Before CGI, there was optical printing. The low tech transfer of one image onto another through superimposition and double exposure, along with other cinematographer tricks like rear and front projection and matte paintings, were among the venerable techniques used to create startling effects in films from Spellbound to Robocop, and create graphically innovative sequences like the opening titles of the original Thomas Crown Affair. Yes, if we just force our memories back far enough we can remember a time when a director’s attempt to dazzle his audience by bringing an imaginary metropolis to life before their eyes didn’t look like SimCity. The same year Terminator 2 wrought the CGI behemoth that dominates movie screens today, von Trier shot the foregrounds and backgrounds of Europa separately, only uniting the layers later in rear projection and optical printing. (N.B. No hate on Terminator 2 here. Unfortunately, it just spawned a wave of awfulness that it could never have foreseen.) In rear projection, a background that has been filmed previously is illuminated onto a screen that actors perform in front of. When properly lighted, the effect is seamless and the stereoscopic vision of the human brain cannot differentiate between the onscreen flat foreground of the actors and the flat background of the projection. Human beings will always accept two dimensional photographs of real humans and places (and even paintings of such objects) over two dimensional computer graphics rendered to show a degree of depth superior to cell animation. In other words, Shrek may be shaded to look more real than Mickey Mouse, but he will never look more real than Jimmy Stewart, or even Jimmy Stewart on a TV being watched by a character in another movie.

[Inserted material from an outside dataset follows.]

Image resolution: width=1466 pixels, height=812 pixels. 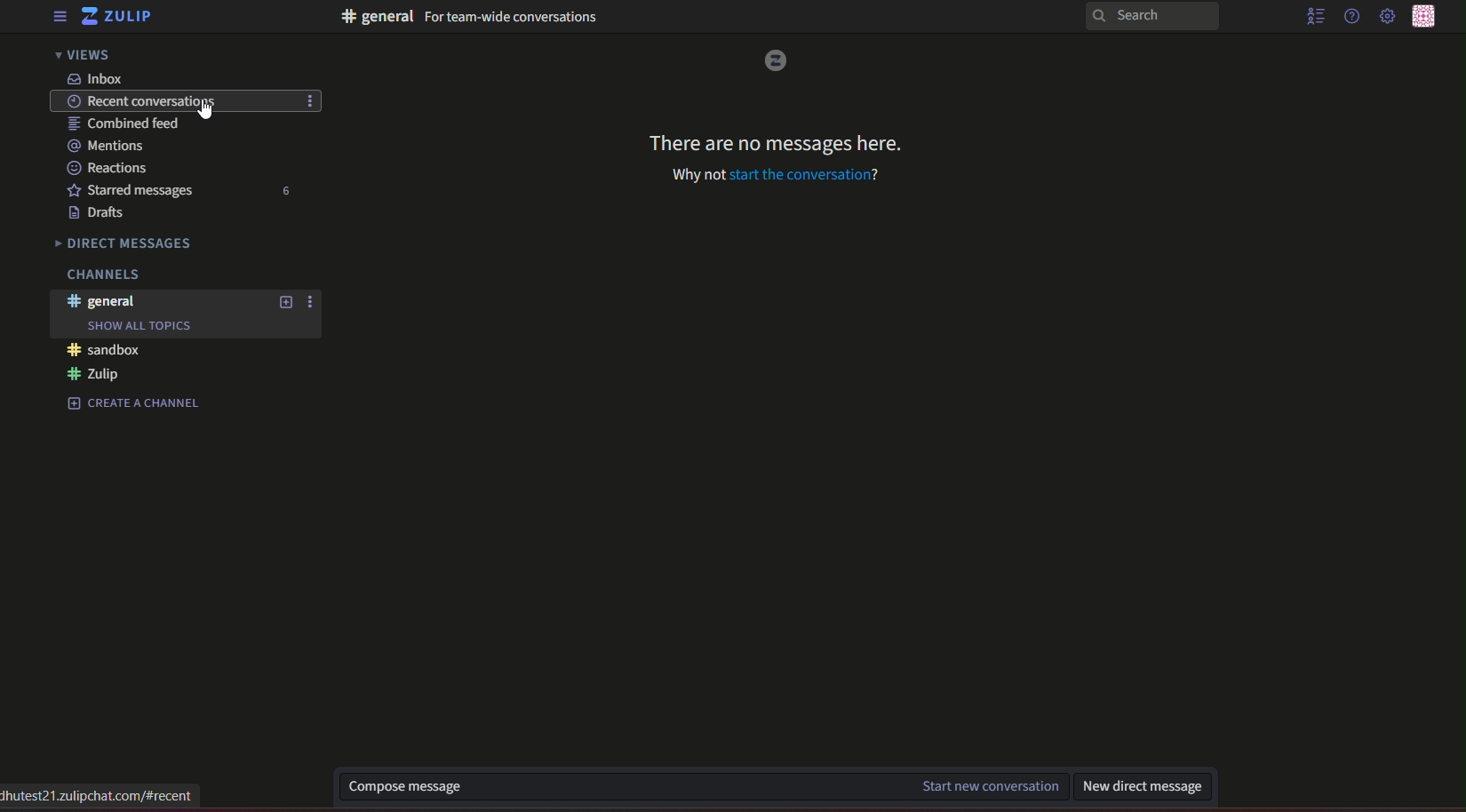 I want to click on number, so click(x=288, y=191).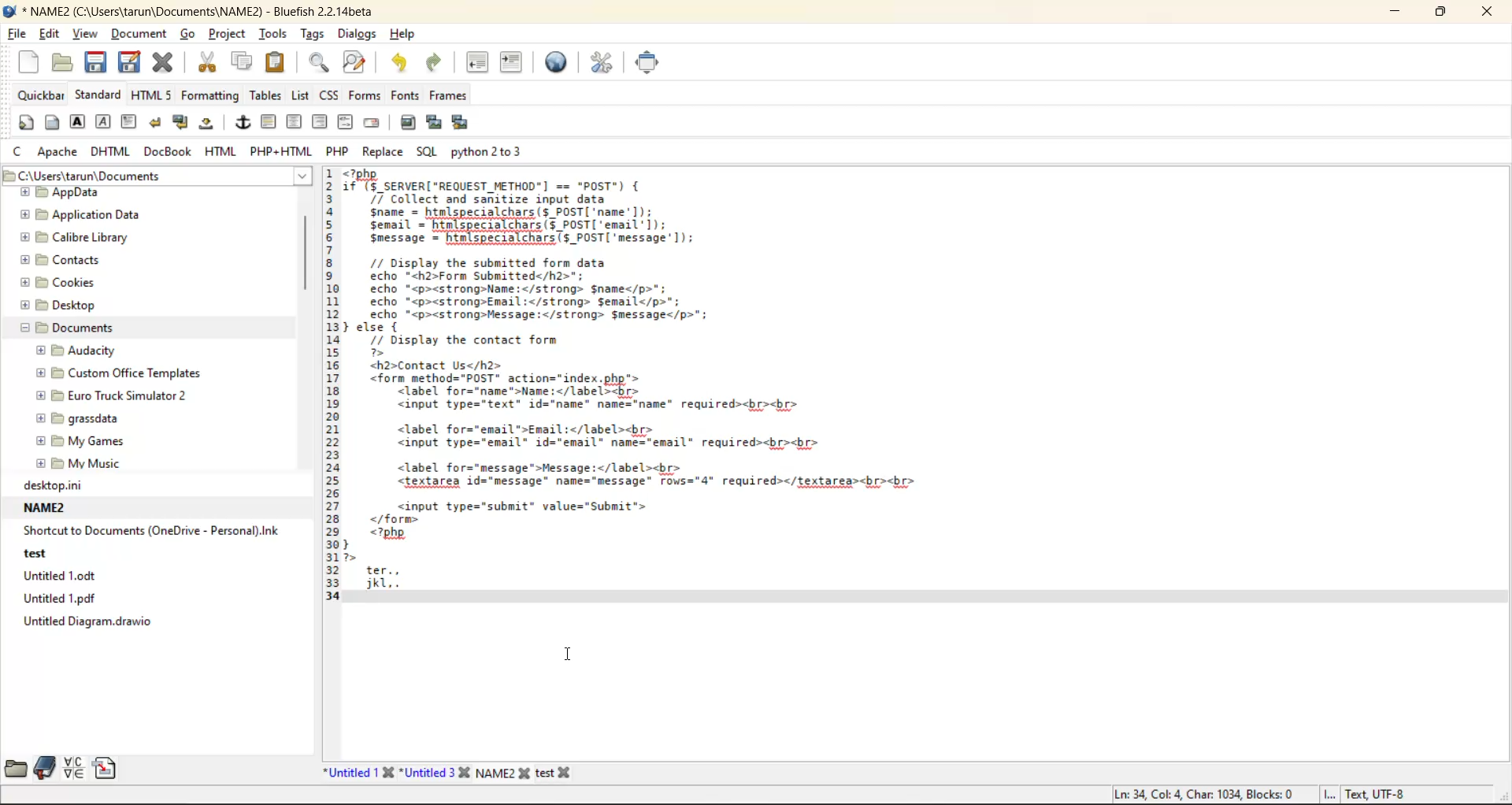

For Von Trier fans, Europa is full of esoteric treats. Jean-Marc Barr went on to join von Trier’s Dogme movement and directed Dogme #5, Lovers (1999.) Udo Kier, a von Trier regular, gives one of his most-restrained performances as Katie’s self-hating brother. Viewers who watch Europa as the final part of the trilogy will recognize von Trier has a cameo in each film and also seize upon the fact that von Trier and his screenwriter Niels Vørsel play themselves in Epidemic, Von Trier may be a stiff performer, but Vørsel is something of a natural; the highlight of the film is his long relation of a funny story about manipulating several dozen teenage pen pals from Atlantic City.
Europa is the strongest film of trilogy. Visually innovative and evincing a confident handling of suspense from von Trier, the viewer willingly falls under his spell, transported to a nightmarish past that bears an uncomfortable resemblance to our unsettling future.